In the worst ethnic violence this Central Asia nation has seen in 20 years, marauding Kyrgyz gangs were last night accused of “committing genocide”, burning ethnic Uzbeks out of their homes in a three-day rampage of killing, which some human rights activists on the scene estimated has killed over 500 people.
Uzbekistan's Emergencies Ministry said more than 75,000 people — mainly women, children and the elderly — had fled across the border to escape the killing, which began in Kyrgyzstan's second city of Osh and across the south to Jalalabad.

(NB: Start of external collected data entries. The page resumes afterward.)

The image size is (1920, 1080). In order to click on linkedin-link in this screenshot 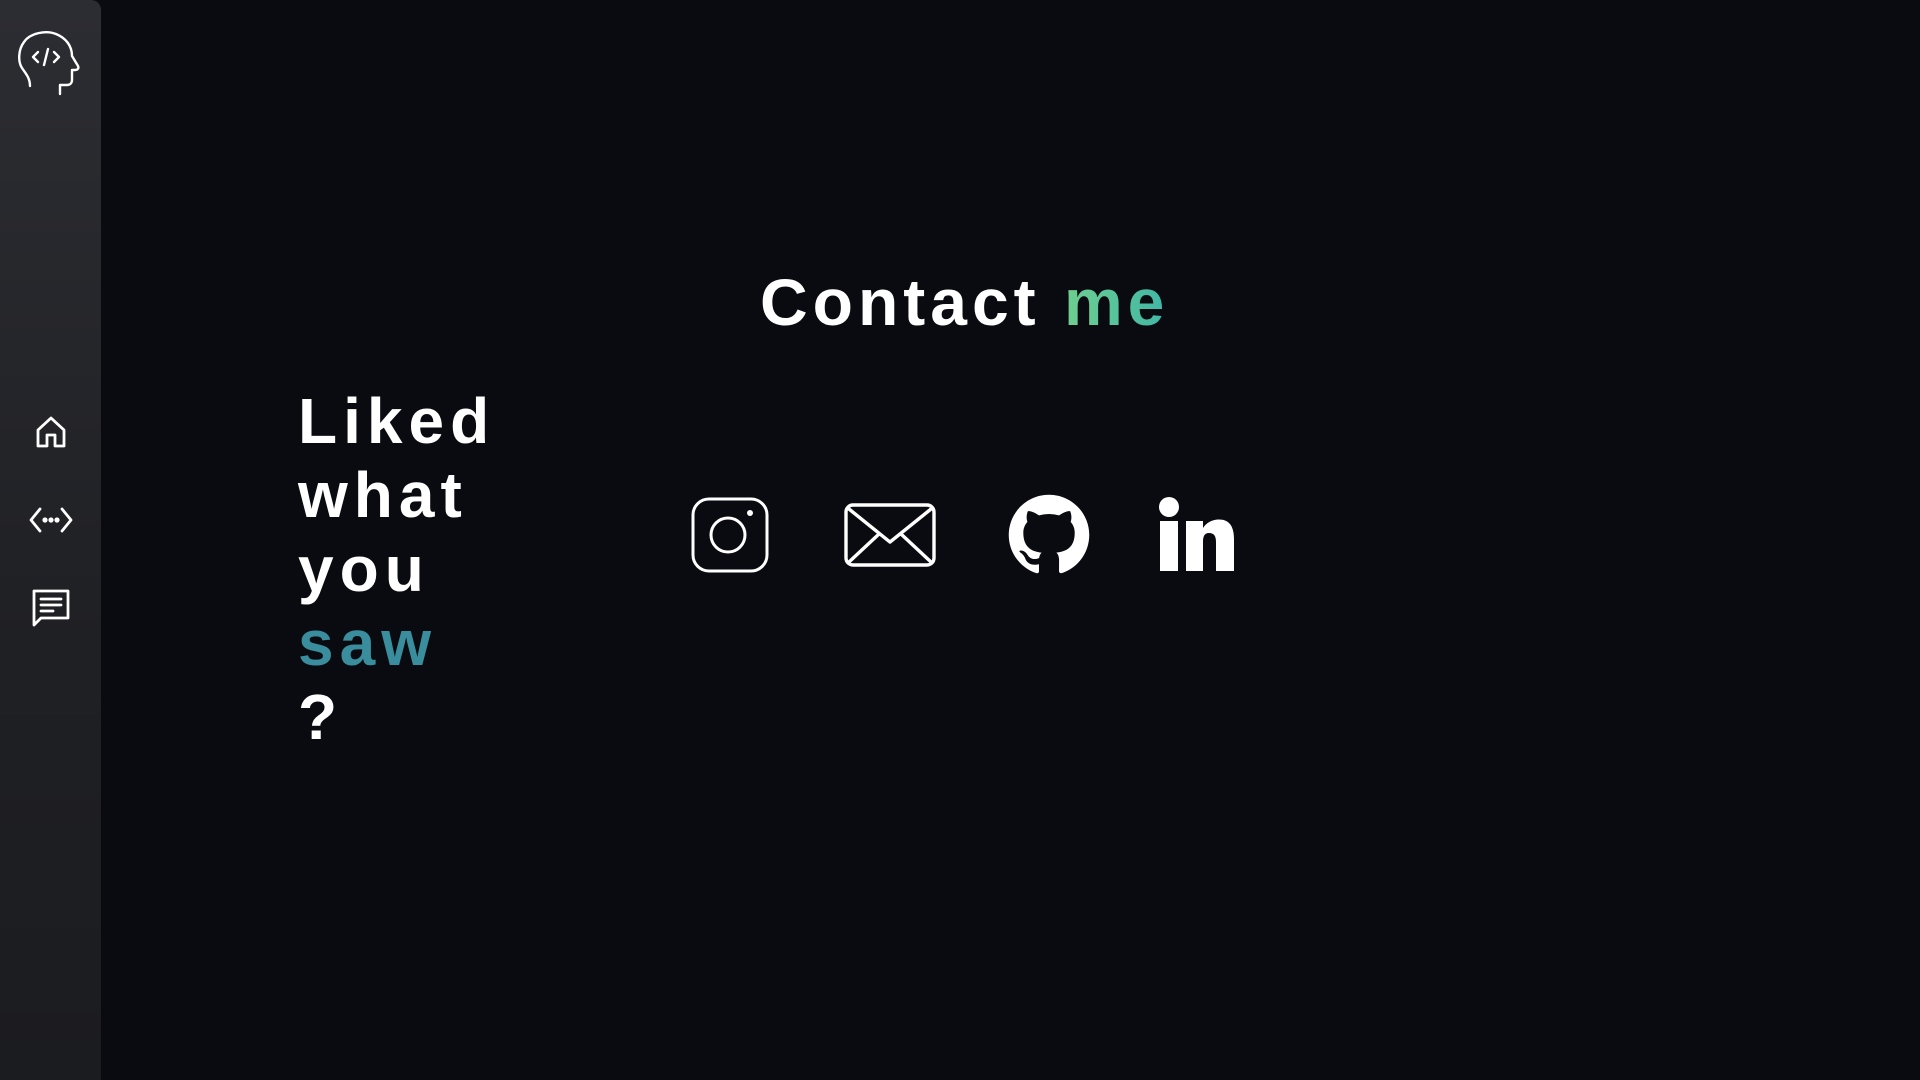, I will do `click(1196, 537)`.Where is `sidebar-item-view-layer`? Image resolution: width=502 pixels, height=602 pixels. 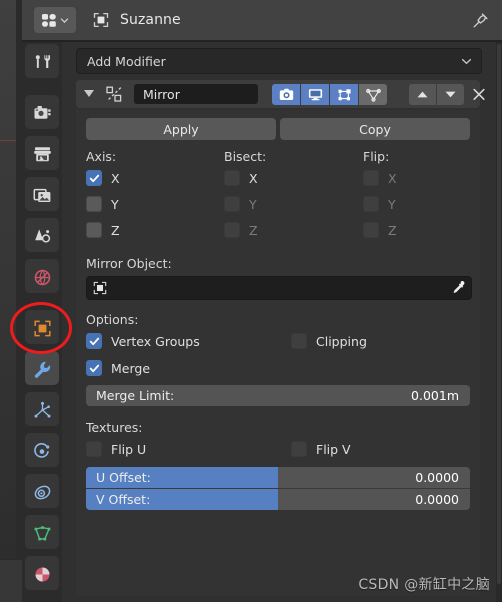
sidebar-item-view-layer is located at coordinates (42, 196).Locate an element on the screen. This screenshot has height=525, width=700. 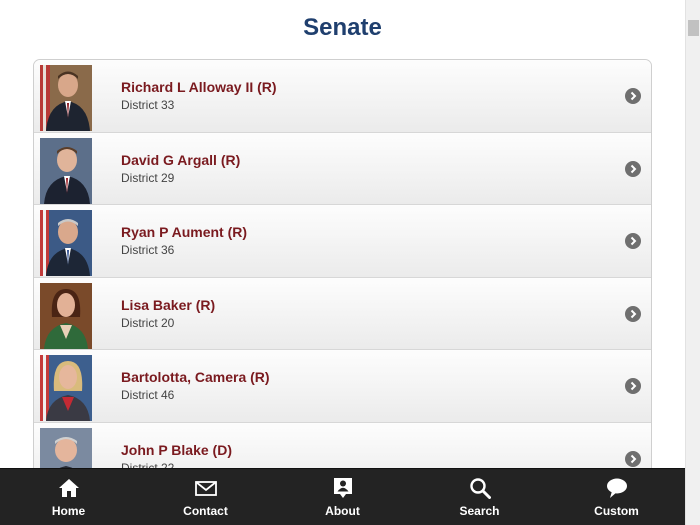
home-icon is located at coordinates (69, 488).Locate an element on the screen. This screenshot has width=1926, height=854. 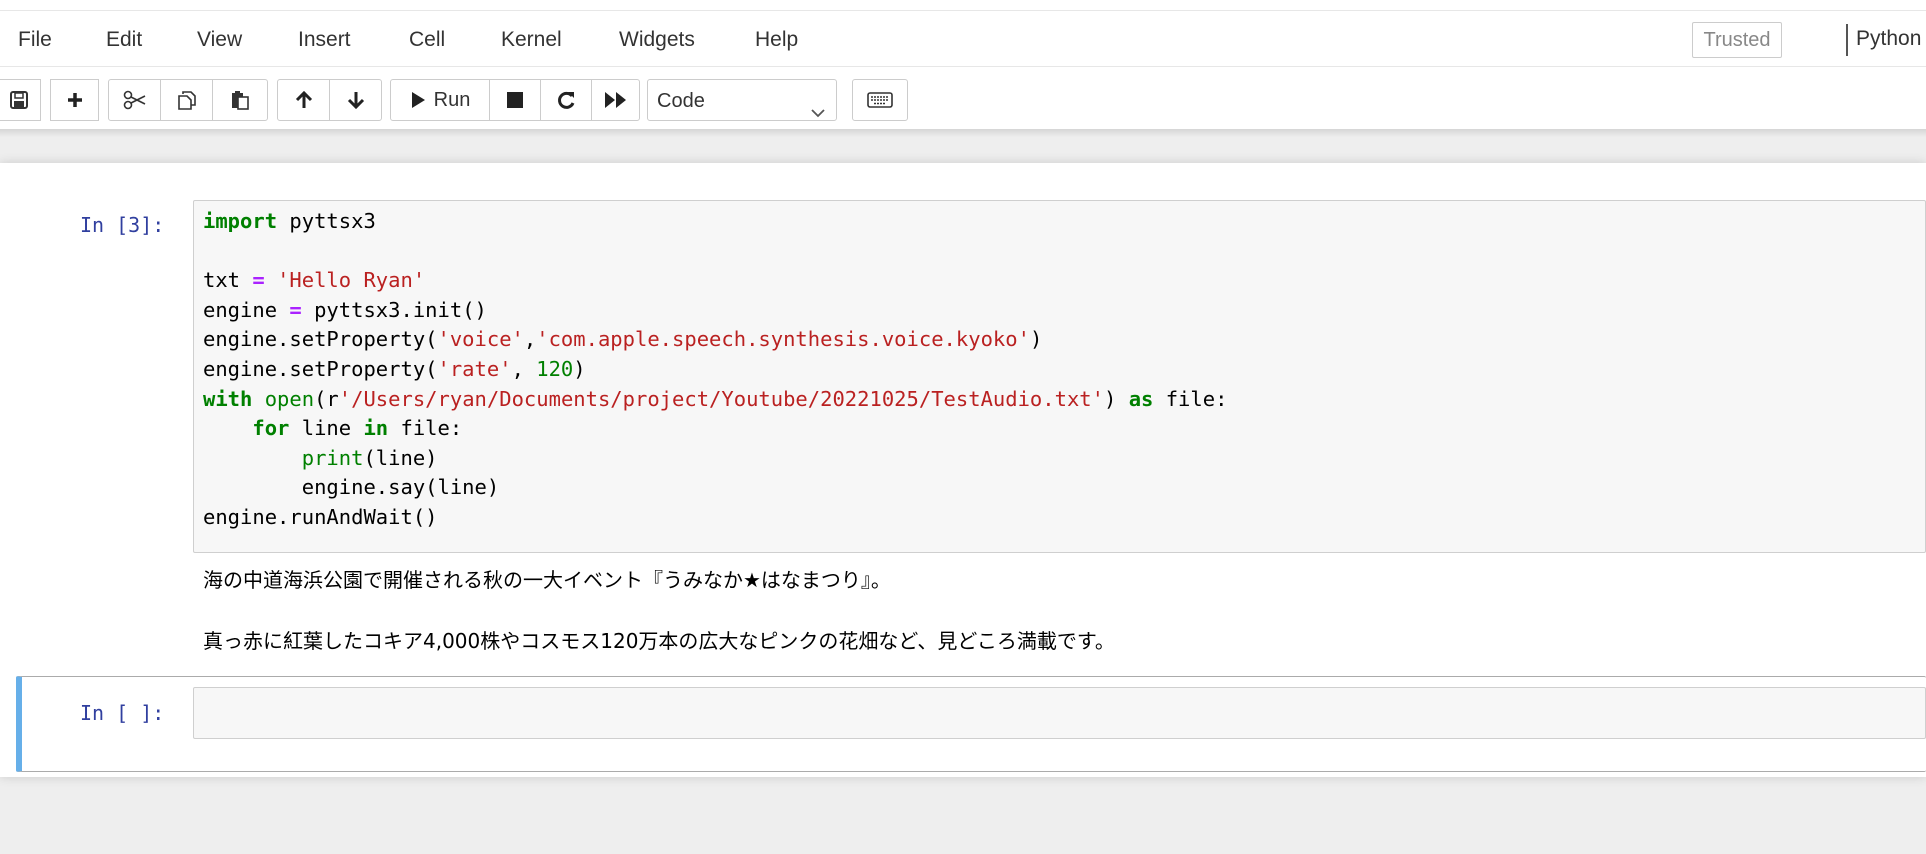
code-line: engine.say(line) is located at coordinates (352, 488).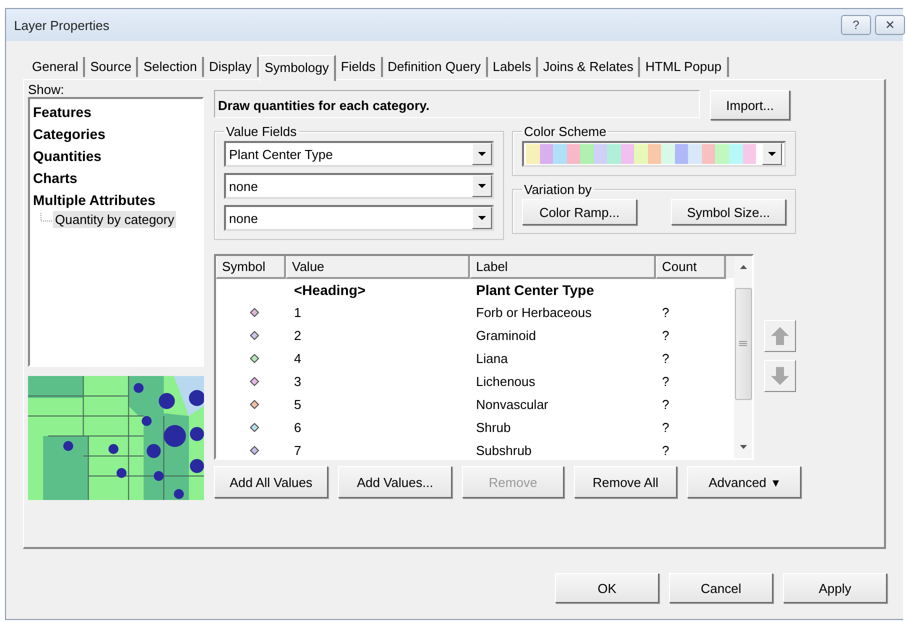 Image resolution: width=906 pixels, height=622 pixels. Describe the element at coordinates (506, 382) in the screenshot. I see `table-cell-text: Lichenous` at that location.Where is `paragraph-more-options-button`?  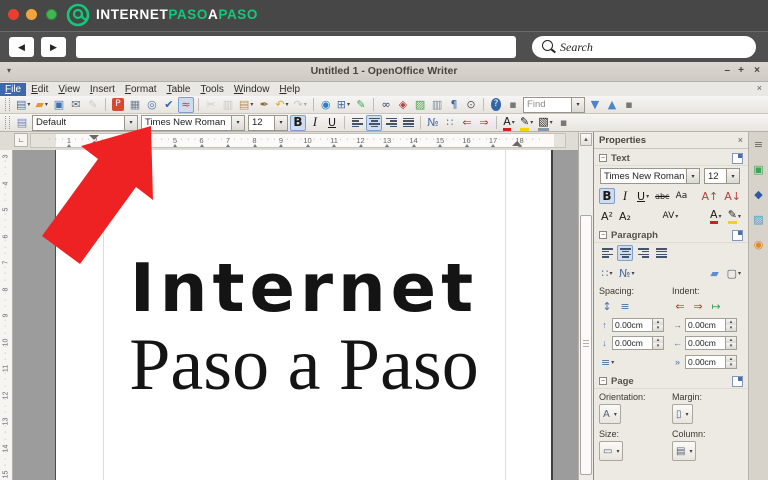
paragraph-more-options-button is located at coordinates (738, 235).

Speaking from behind the barricades he had erected to protect his home, Takhir Maksitov of the human rights group Citizens Against Corruption said he believed there could be a political dimension to the slaughter.
“This is genocide, because there are many Uzbeks here, and if we were to create our own party and go to the polls...” he told Reuters, his voice tailing off, before adding: “Send in the peacekeepers, Russia, the UN, whoever. The most important thing is to stop the slaughter.”
Kyrgyzstan's interim authorities — in charge since former President Kurmanbek Bakiyev was deposed in violent riots in April — have appealed for the Russian Army to intervene and restore order in the south.
Moscow yesterday sent a battalion of troops to the country to protect its Kant airbase in the north, but insisted that it would not intervene in what it described as an “internal matter”.
The US — which has a base in the north that is crucial to supply troops in Afghanistan — called for the “immediate restoration of order”.
At the Uzbek border, which had been closed since the April riots, there was chaos, with long lines of people, some with gunshot wounds, begging to be let across. The Emergencies Ministry said it was setting up refugee camps in several areas of Uzbekistan. In Osh, the region's main city and epicentre of the violence, there were few attributes of a functioning city remaining yesterday. Residents said almost every shop had been looted.
Angela Berg of Human Rights Watch, said: “Adding up the numbers of dead that have been reported to me from different districts, I have a figure of about 520, and it may be even higher than that.”
There is a history of violence between Uzbeks and Kyrgyz in the region. In 1990, as the Soviet Union was disintegrating, violent clashes left hundreds dead, and only the quick deployment of Soviet troops quelled the fighting.